----- Extract -----
= Monica Coghlan =

English prostitute

Monica Coghlan (3 April 1951 – 27 April 2001) was an English woman at the centre of a scandal that involved British Conservative politician Jeffrey Archer in 1987. Although he won a libel case against the Daily Star newspaper, which had alleged that he had paid her for sex, it was later established, in legal proceedings in 2001, that he had perjured himself in the trial. Archer was jailed for this in July 2001, receiving a four-year sentence. Coghlan died in a car crash shortly before the second trial began, without having the chance to face him in court before his subsequent conviction.

==Early life==
Monica Mary Coghlan was born on 3 April 1951, in Rochdale, the sixth of seven children. She had a troubled childhood, leaving home and school at the age of 15. While living alone, the diminutive (1.50 m, 4' 11", as an adult) teenager suffered a violent sexual attack and was forced to leave her flat. She first worked as a cloakroom attendant at a local cabaret, then became a prostitute at the age of 17. Her work alias was 'Debbie'. She was arrested several times for soliciting in the Greater Manchester area, and moved to London. Other juvenile arrests led to convictions for cannabis possession and shoplifting. She served two prison terms. All the time she concealed what she did from her family, telling them she worked in property.
-----
Exercise instructions —
(1) In the article on Monica Coghlan, what alias did she use for her work?
(2) Extend the article on Monica Coghlan, picking up after its final sentence.
The material that comes next is not needed for anything here.
----- Given material -----
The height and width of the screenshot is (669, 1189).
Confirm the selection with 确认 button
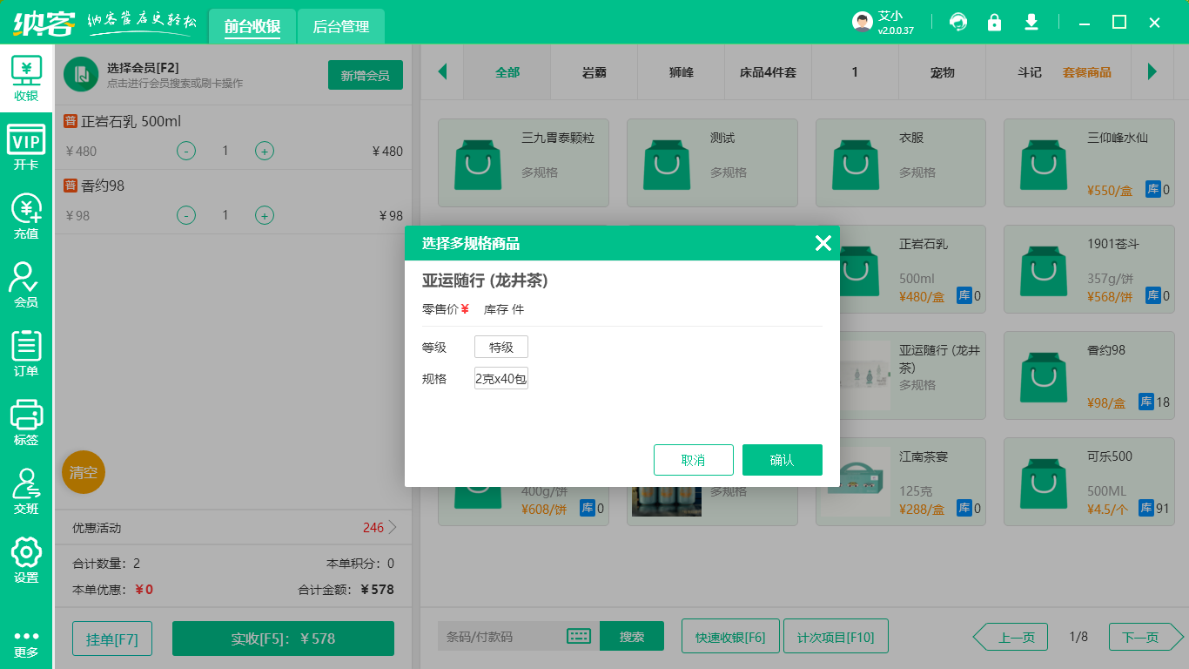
-----
Responses —
(1) She used the alias 'Debbie'.

(2)
She became pregnant, and for a short time retired from prostitution, returning to live in Rochdale to raise her son, Robin Daley Coghlan (born 1984, Rochdale). When her boyfriend died unexpectedly, she returned to prostitution, leading a double life "to secure the boy's future"; she cared for the toddler during the week, then left him with friends or relatives at weekends, to commute by train to London to work.

==Jeffrey Archer==
In September 1986, Coghlan picked up a client in Shepherd Market, Mayfair. Aziz Kurtha, a Pakistani or Indian businessman who saw him with Coghlan, identified him as Jeffrey Archer, then the Conservative Party's Deputy Chairman. Kurtha sold the story of Archer seeing a prostitute to a tabloid newspaper. Rather than print the unverified story, the paper decided to organise a 'sting' by getting Coghlan to ask Archer for money to stay silent. On 24 October 1986, the News of the World filmed and audiotaped Michael Stacpoole, a representative of Archer, giving Coghlan £2,000 in £50 notes on Platform 3 of London's Victoria Station to leave the country to avoid reporters. Coghlan earned £6,000 from the newspapers for taking part in the sting. Archer admitted to giving Coghlan travel funds but sued the bolder Daily Star for printing that he and Coghlan had had sex for money.

During the trial, Coghlan broke down in tears repeatedly on cross-examination, but continued to assert the truth of the newspaper's story, dramatically calling Archer a liar in court. In other testimony she stated that she enjoyed her job as a prostitute and defended her work with married clients, saying that "Half the time it keeps marriages together." She regretted that she could not go back to work after the trial. "Jeffrey Archer took everything away from me," she would later say. "I lost my home, my dignity, my self-respect, and any hope of a future."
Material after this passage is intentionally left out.